Asked by Wyden how he would respond to Idaho’s actions, Azar said he had not yet seen a waiver request or other plan from the state.


“I can assure you that if we do receive that … we’ll be looking at that very carefully and measuring it up against the standards of the law, as is our duty,” he said.

Wyden tried to get across to Azar that Idaho might never bother with a waiver request if they got away with violating the law without one:

Wyden then clarified that Idaho does not appear to be asking for a waiver. “Idaho’s just saying, ‘We’re going to do this,’ ” said Wyden.


He then pressed Azar to outline HHS planned response to Idaho actions within the next 10 days. And seeing Azar’s reluctance, [he] proposed a 30-day deadline.

In response Azar offered a breath-taking argument for civil disobedience:

“I think what we are seeing here is a cry for help,” Azar said. “It’s saying that where we are right now with our individual market because of the structure we have is not serving enough of our citizens. There are too many Americans who simply cannot afford the insurance packages we have in our program because of the way the statute is designed and the way it has been implemented.”

This “cry for help,” mind you, involves letting insurers adopt virtually every abusive and discriminatory policy that led to the enactment of the Affordable Care Act in the first place. Vox’s Dylan Scott runs it down:

Customers could be charged up to 50 percent higher premiums based on their or their family’s medical history; the ACA has famously prohibited insurers from charging different customers different rates based on their health status;


Customers could be denied benefits for preexisting conditions unless they maintained continuous coverage; again, the ACA forbids this;


Caps are back: These new “freedom” plans have annual limits of $1 million in benefits, which are outlawed under the ACA; there are also specific dollar caps for certain services, such as physical therapy.

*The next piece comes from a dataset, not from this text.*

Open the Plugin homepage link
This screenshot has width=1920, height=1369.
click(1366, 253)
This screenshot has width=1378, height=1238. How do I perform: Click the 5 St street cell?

And so naturally, the people who couldn’t medically qualify for these plans would be left in their Obamacare ghetto, with skyrocketing premiums.

Azar cannot, of course, just wave a wand and let Idaho violate — indeed, in effect nullify — the law. Lawsuits will be brought, and judges whose hearts are less likely to bleed for the plight of Idahoans who have to subsidize the health insurance of the poor and sick and elderly may be less forgiving. But Azar’s reluctance to step in remains remarkable in an allegedly law-and-order administration.